Reputation: 1134
We want to get the FPS on an android game using ADB. The methods we found online like this return the fps of of the activity itself(keep returning 60 fps even while the game reaches 10 fps) and not the real game fps.
Anyone knows how to get the real game fps via adb?
If not possible, we are also open to use any kind of command line tool to get that info
Upvotes: 1
Views: 13014
Reputation: 1794
Edit: Looks like you are trying to get the data for a SurfaceView, so you will need to use the info from dumpsys SurfaceFlinger
instead.
You can get the surface name from
adb shell dumpsys SurfaceFlinger --list
And then get the latency data using --latency
. For example, for Angry Birds 2, I can use the following command to get when the frames are drawn.
adb shell dumpsys SurfaceFlinger --latency SurfaceView[com.rovio.baba/com.unity3d.player.UnityPlayerActivity]#0
The comments from this class explains the output format:
adb shell dumpsys SurfaceFlinger --latency <window name>
prints some information about the last 128 frames displayed in
that window.
The data returned looks like this:
16954612
7657467895508 7657482691352 7657493499756
7657484466553 7657499645964 7657511077881
7657500793457 7657516600576 7657527404785
(...)
The first line is the refresh period (here 16.95 ms), it is followed
by 128 lines w/ 3 timestamps in nanosecond each:
A) when the app started to draw
B) the vsync immediately preceding SF submitting the frame to the h/w
C) timestamp immediately after SF submitted that frame to the h/w
The difference between the 1st and 3rd timestamp is the frame-latency.

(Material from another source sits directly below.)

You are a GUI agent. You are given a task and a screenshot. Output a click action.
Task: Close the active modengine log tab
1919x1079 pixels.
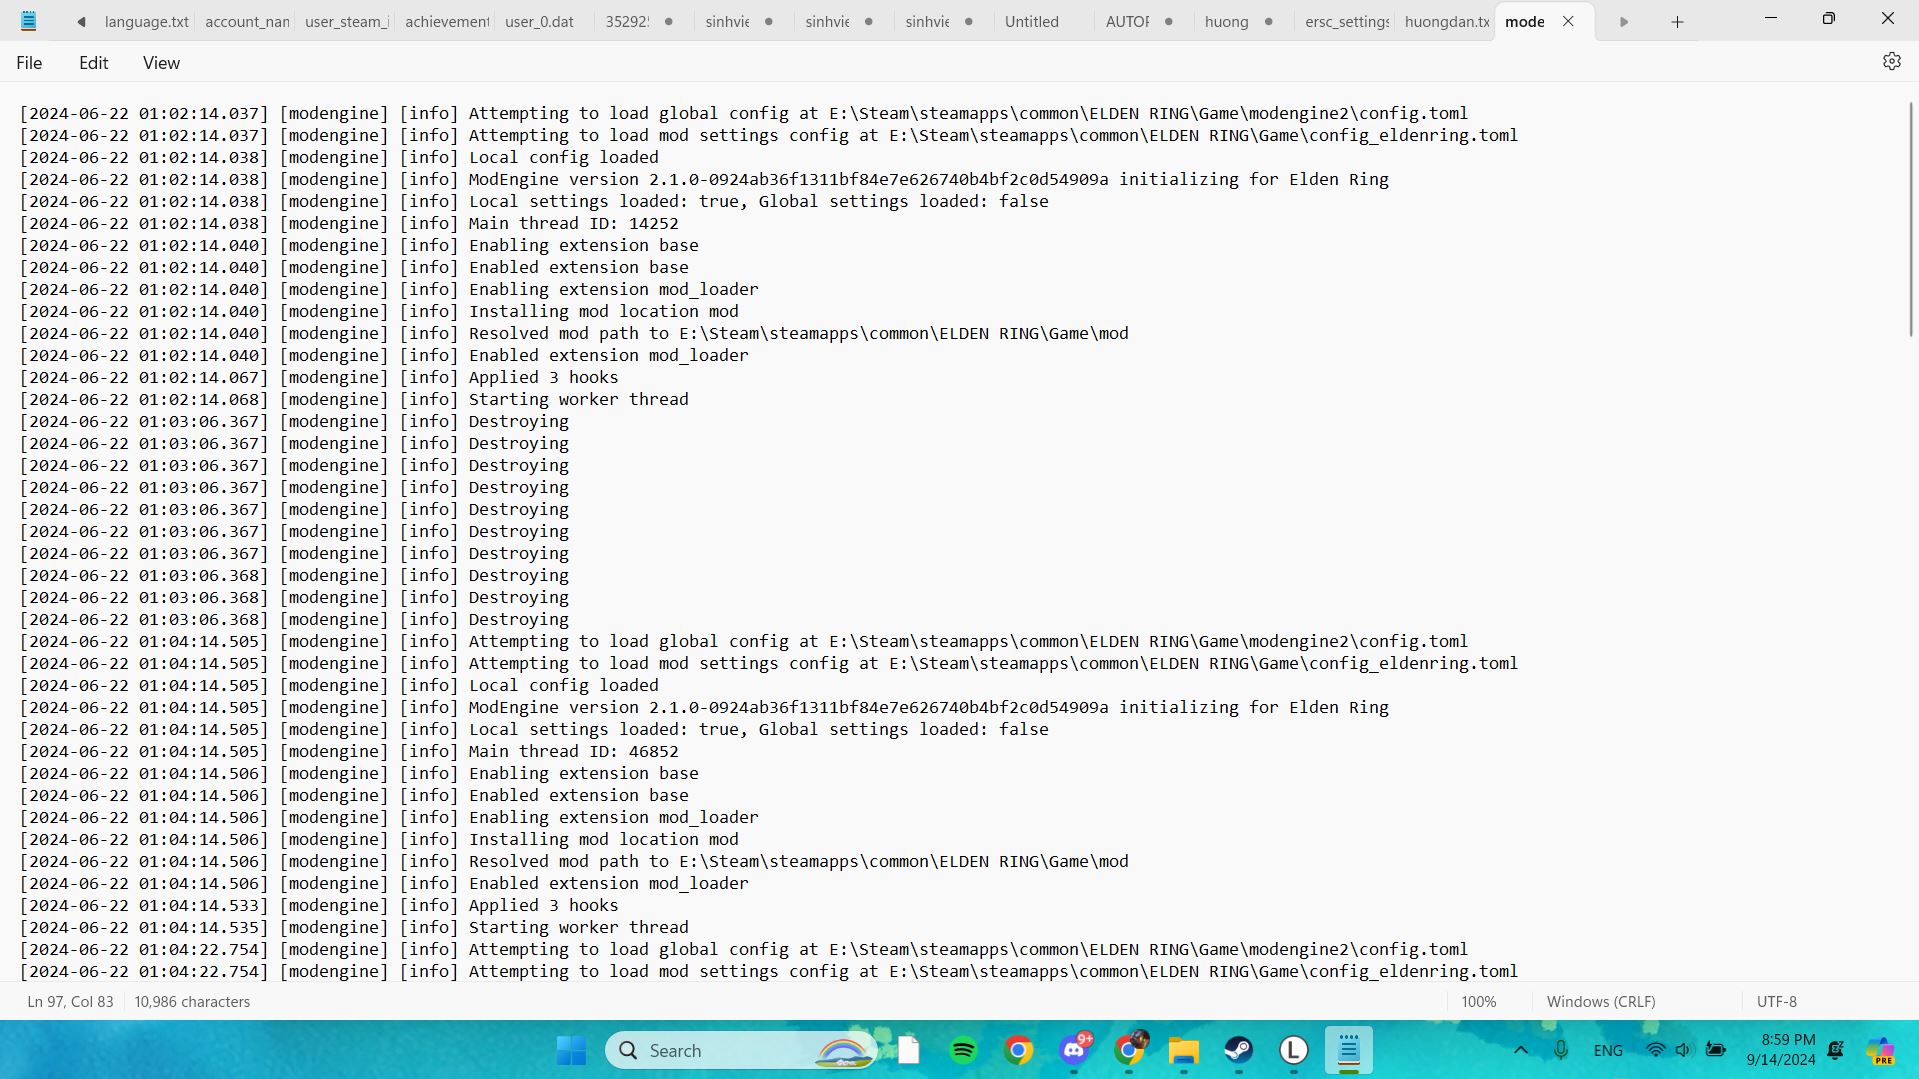coord(1568,22)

An interesting data is when the frame latency crosses a refresh period
boundary, this can be calculated this way:
ceil((C - A) / refresh-period)
(each time the number above changes, we have a "jank").
If this happens a lot during an animation, the animation appears
janky, even if it runs at 60 fps in average.
Edit: Below is the old answer for getting the framerate for regular view hierarchies, but doesn't work for SurfaceViews.
You can get that information from adb shell dumpsys gfxinfo
.
From https://developer.android.com/training/testing/performance. In particular:
With Android 6.0 comes a new command for gfxinfo, and that’s framestats which provides extremely detailed frame timing information from recent frames, so that you can track down and debug problems more accurately.
Each line of this output represents a frame produced by the app. Each line has a fixed number of columns describing time spent in each stage of the frame-producing pipeline. The next section describes this format in detail, including what each column represents.
You can calculate the fps from those timestamps.